Some custody proceedings are amicable affairs; some are antagonistic. With social media becoming more and more integrated into our lives, particular our social lives, when a divorce or custody dispute turns contentious parties can be quick to try and dig up dirt. If there are unflattering, unsavory, or maybe even risqué posts on your social media profiles you can almost be certain that the other side will seek to use them in whatever way they can, particularly when child custody is on the line. You cannot delete those pictures once litigation has begun given the law of spoliation, however there are ways to minimize the impact of your “less than finest” moments online.
In 2022, in Stanley v. Edwards, the Court of Appeals of Georgia was faced with the question of what role social media posts should play in determining whether there was a material change in circumstances that warranted changing the custodial arrangement between the parties. Among the many grounds the party seeking custody asserted as constituting a material change in circumstances were the “questionable morals” of the current custodian evidenced by several social media posts. The party seeking a change in custody introduced several social media posts, some showing the current custodian dressed up to go out with friends with music lyrics quoted over the top or captioned below, some containing curse words, some containing the custodian with their middle finger up, some insinuating that the custodian had several “live-in” partners, and some which the party seeking custody asserted showed that the custodian was working “as an escort.”
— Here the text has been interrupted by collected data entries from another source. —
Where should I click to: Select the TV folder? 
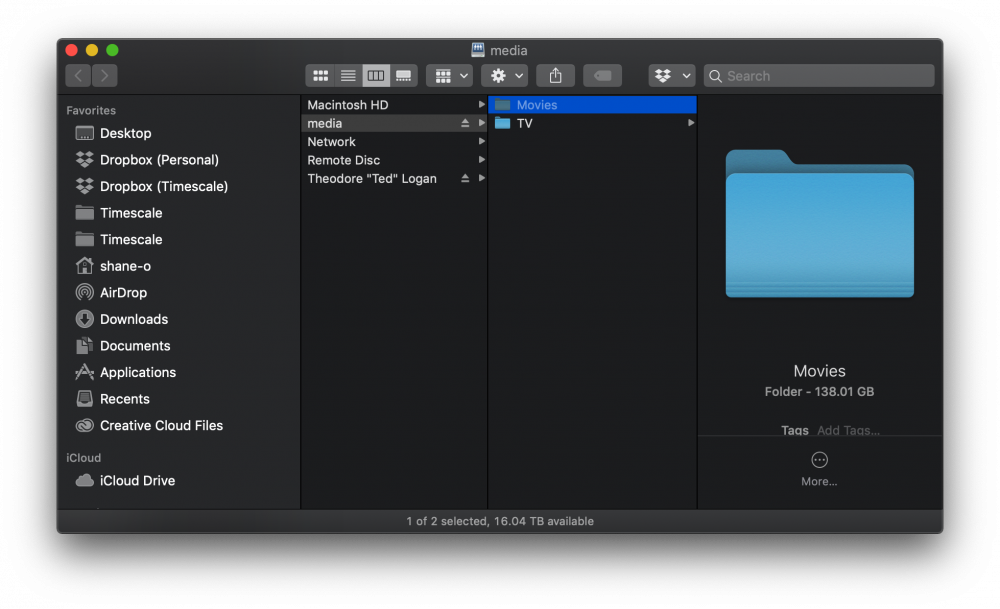[592, 124]
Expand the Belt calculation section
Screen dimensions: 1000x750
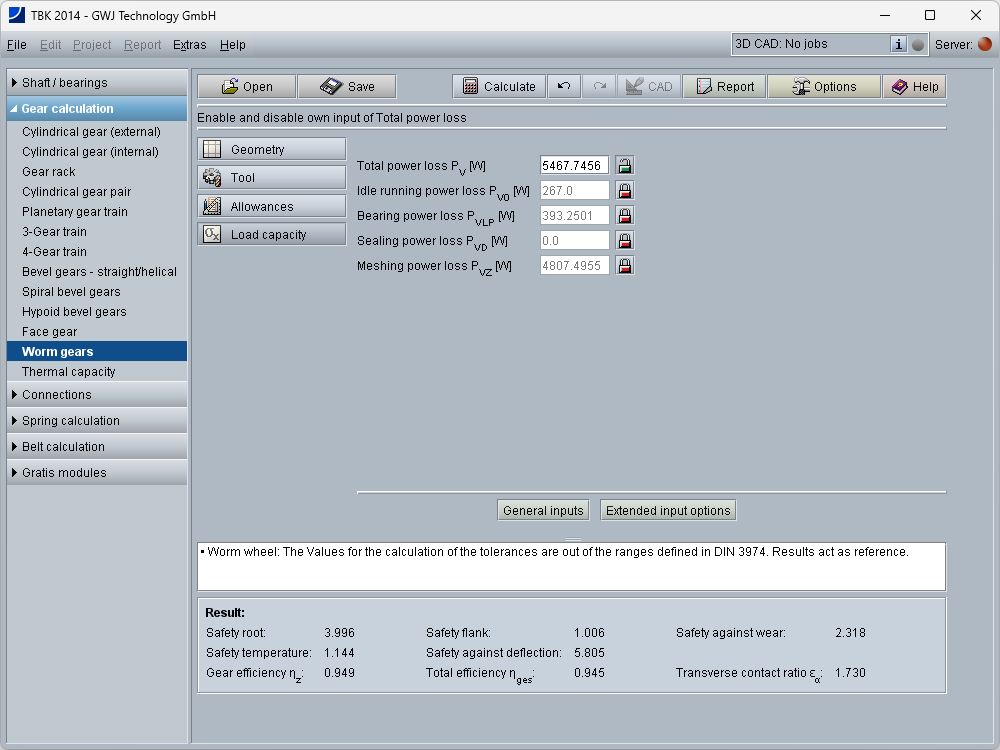pyautogui.click(x=96, y=447)
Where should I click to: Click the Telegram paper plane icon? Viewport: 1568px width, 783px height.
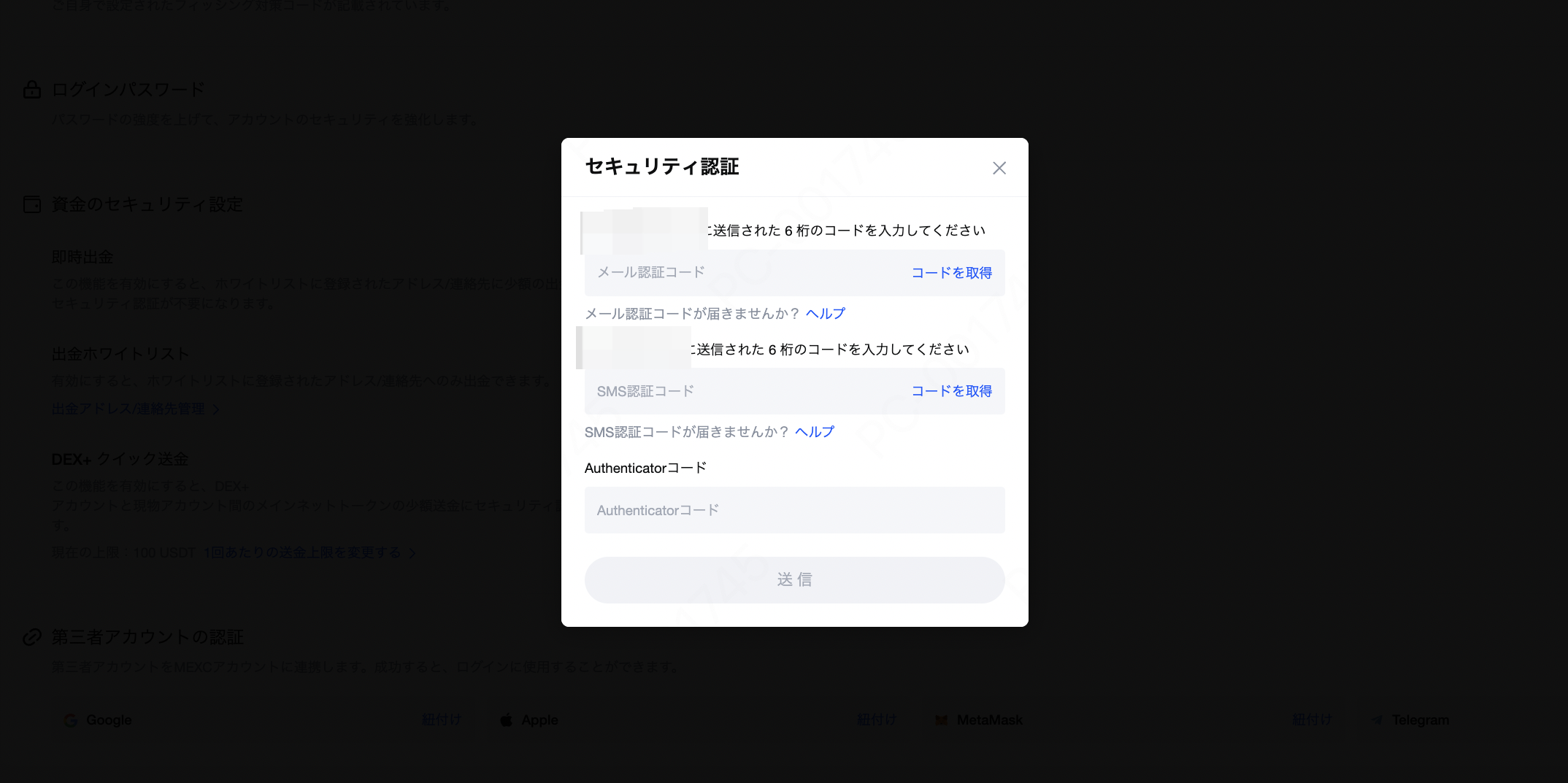coord(1377,720)
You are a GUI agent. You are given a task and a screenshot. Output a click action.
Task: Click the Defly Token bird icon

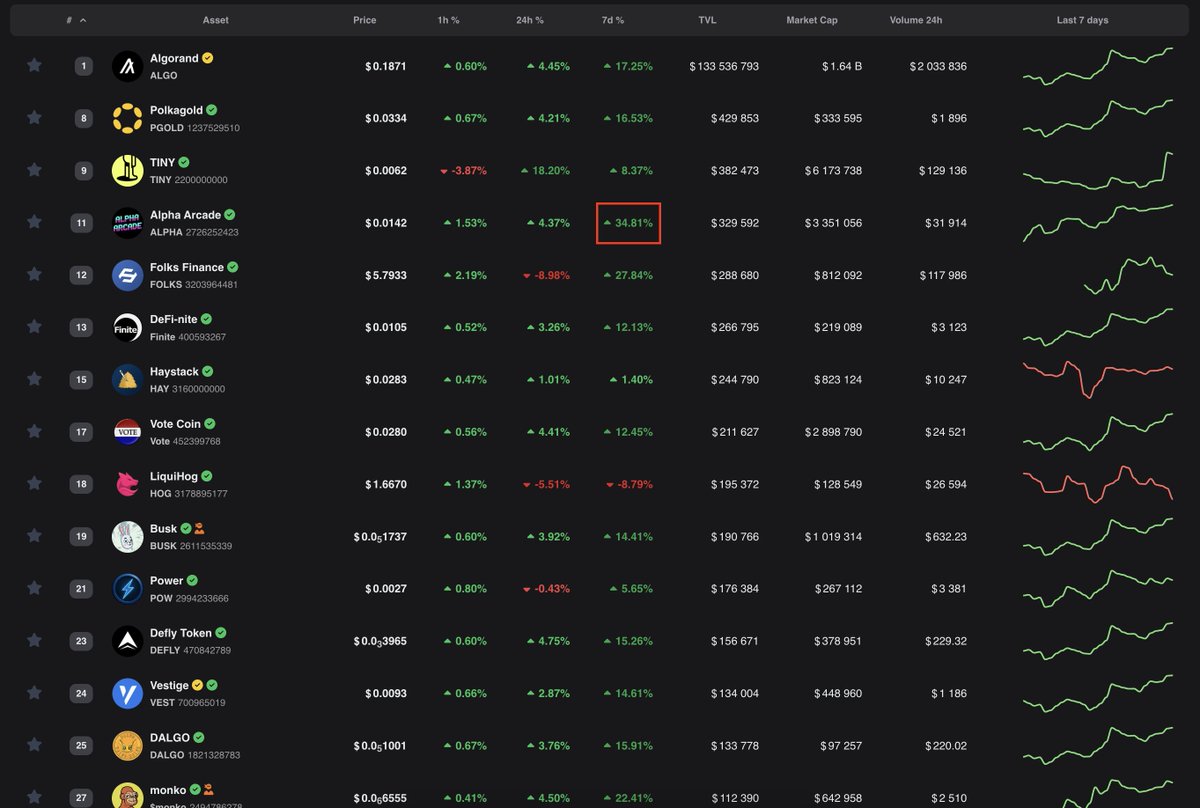point(127,641)
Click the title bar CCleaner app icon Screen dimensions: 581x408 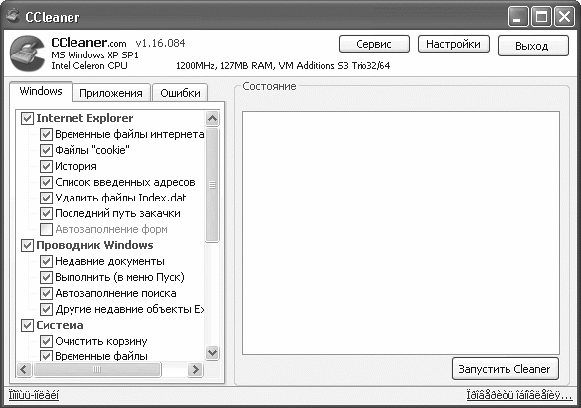(x=13, y=15)
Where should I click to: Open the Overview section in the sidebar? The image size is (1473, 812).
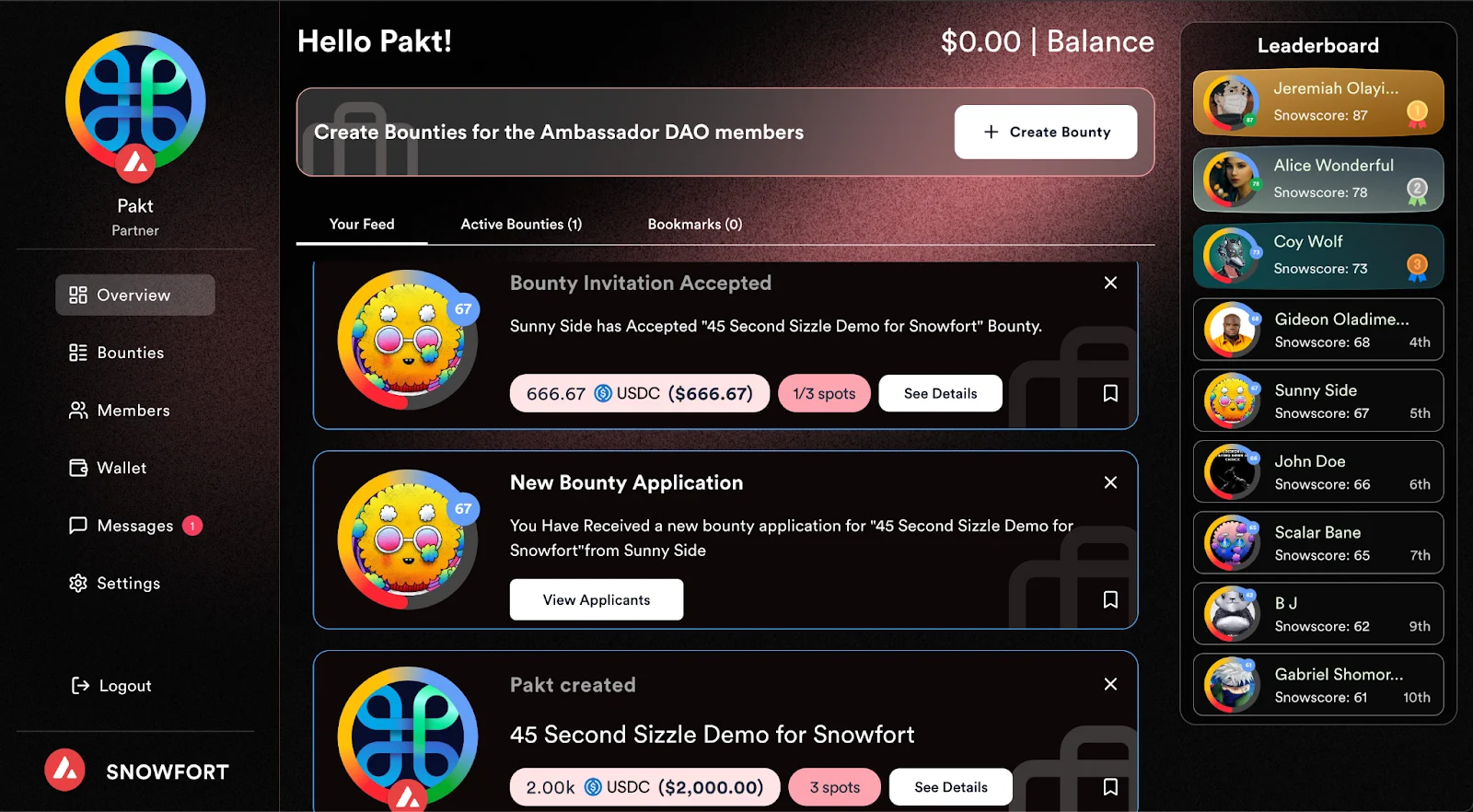(133, 295)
The Court of Appeals was unconvinced that these social media posts amounted to a material change in circumstances because there was no evidence that these posts (1) were seen by the children whose custody was being contested; (2) were indicative of the way the custodian behaved when they were parenting the children; or (3) had any negative effect on the children. The custodian testified that they were unaware that one of the children had a Facebook account, however there was nothing showing the children had seen the posts and the conduct of the custodian therein or been impacted negatively by the complained of behaviors in the posts. The evidence which consisted largely of continuation of long patterns of behaviors between the parties and testimony about the custodian with no connection to their parenting or any adverse impact to the children demonstrated to the Court of Appeals that the behavior and posts complained of was not a material change in circumstances.
The Court of Appeals concluded the opinion with this quote:
Too long have courts labored under the notion that divorced parents must somehow be perfect in every respect. The law should recognize that parents, married or not, are individual human beings each with his or her own particular virtues and vices…. In domestic relations cases the courts should recognize that all parents have faults, and look not to the faults of the parents, but to the needs of the child.
The throughline in Stanley v. Edwards is this: in some instances, a parent’s immoral conduct, their own personal vices, might warrant limitations on contact between them and their child but only if it is shown that the child is exposed to the parent’s undesirable conduct in a way that has or would likely adversely affect the child. The bottom line is the law does not require you to be perfect, but it does require you be mindful; mindful of your own particular virtues and vices and mindful of how any of those vices may negatively impact your child. You should govern yourself accordingly.